Since the investigation began, police have obtained warrants to search Moncure’s residence at 1200 William St. in Fredericksburg as well as nine banks for financial records: Virginia Partners Bank, Central Pacific Bank, J.P. Morgan Chase Bank, Union First Market Bank, Stellar One Bank, PNC Bank, Bank of America, BB&T and Wells Fargo Bank.
Moncure withdrew “large amounts of cash” from several banks the day before the email went out to noteholders and others in the community, according to a search warrant affidavit filed last week in Fredericksburg Circuit Court. The affidavit also indicates that $1.286 million was wired from one of Moncure’s accounts with Virginia Partners Bank to several other banks between this past Jan. 8 and Jan. 29.

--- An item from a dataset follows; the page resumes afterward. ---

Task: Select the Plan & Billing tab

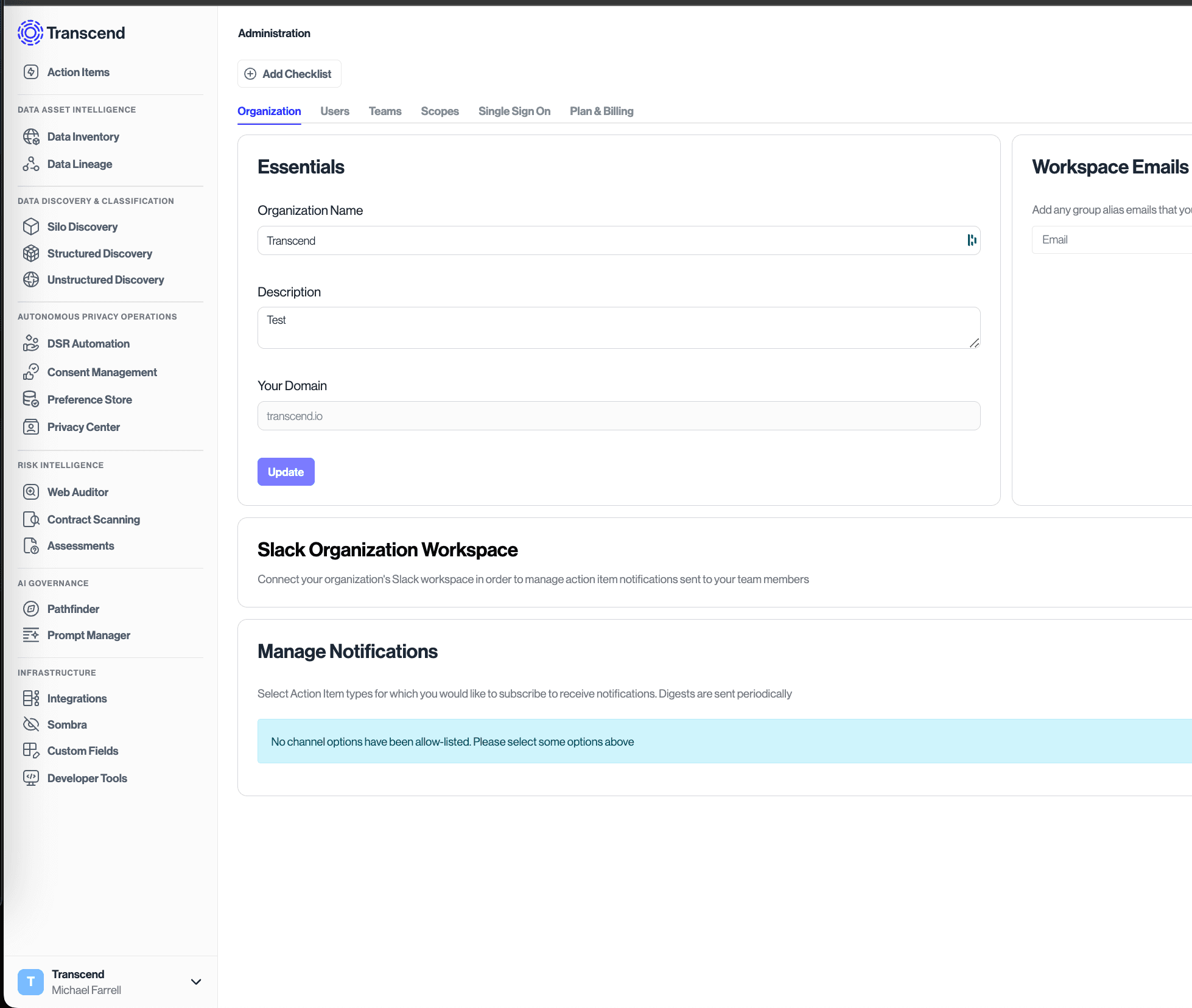Action: click(601, 111)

Police have learned that Moncure received a loan for $100,000 just 10 days prior to the email being sent, according to the affidavit filed last week. The money was supposed to be used for land investment near the Quantico Corporate Center development in North Stafford. King said money that the Higginbothams lent to Moncure was also supposed to go to the QCC.

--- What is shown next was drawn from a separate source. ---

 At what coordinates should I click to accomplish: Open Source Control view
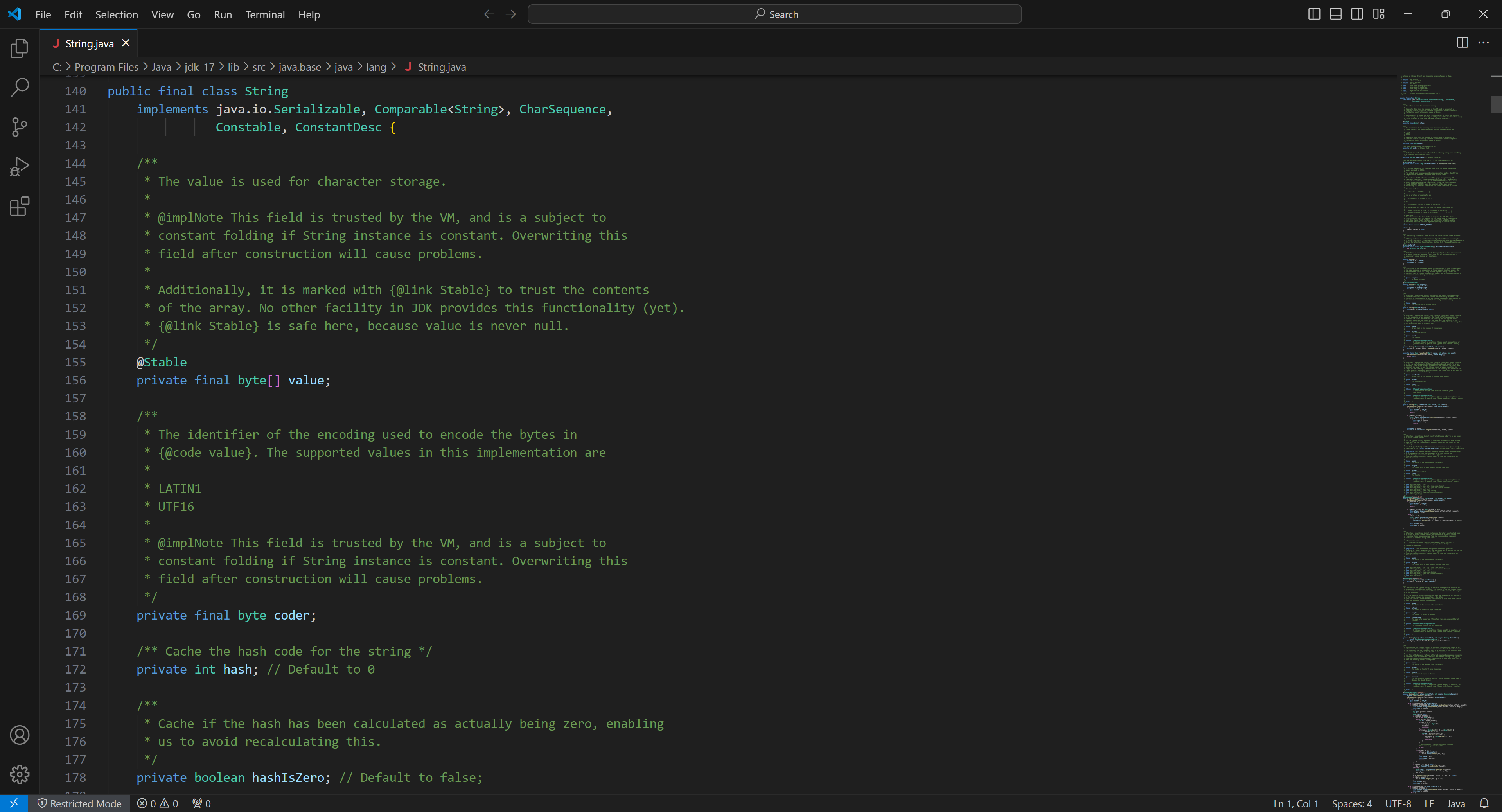tap(19, 127)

In addition to being a partner in the QCC along with his two brothers, Moncure owns all or parts of 16 different properties, most of which are in the area, according to a financing statement filed in Fredericksburg Circuit Court. The properties are owned either by Moncure himself or through limited liability companies including Moncure Valley, Saranna, Quantico Business Center, Quantico Business Center II, Moncure Brothers and Minor Moncure.
Union First Market Bank and a division of the Silver Cos. are among those with claims against Moncure, according to court documents. Silver is developing the QCC, which is on land the Moncure brothers received from Stafford in a land swap finalized a decade ago.
Silver Capital, a division of the development firm, this past August lent Moncure $400,000 in the form of a promissory note, according to the financing statement. The loan was to be repaid with proceeds from sales of real estate Moncure owns.
Union First Market Bank made four separate promissory notes to Moncure and Saranna between July 2012 and October 2013 totaling roughly $1.94 million, according to a confession of judgment that the bank filed March 11 in Caroline County Circuit Court. The judgment also requires Moncure to pay the bank 18 percent interest and costs.
Moncure is represented by attorney Steven T. Webster of the Alexandria-based law firm Webster Book LLP. Webster said in an email this month that he has been asked to make “appropriate arrangements” to repay Moncure’s lenders. He asked the community to withhold judgment until all the facts are known.
It is unclear how the borrowed money was used. In his March 4 email to noteholders, Moncure referenced that he used an Ameritrade account and became overextended. The email also noted the risks of using leverage and the options market.
Depending on the outcome of the case, there is a chance that Moncure noteholders could take advantage of a provision in the U.S. tax code that allows victims of fraudulent investment arrangements to take an ordinary deduction in the amount of the theft loss during the year in which the scheme was discovered—2014 in this matter.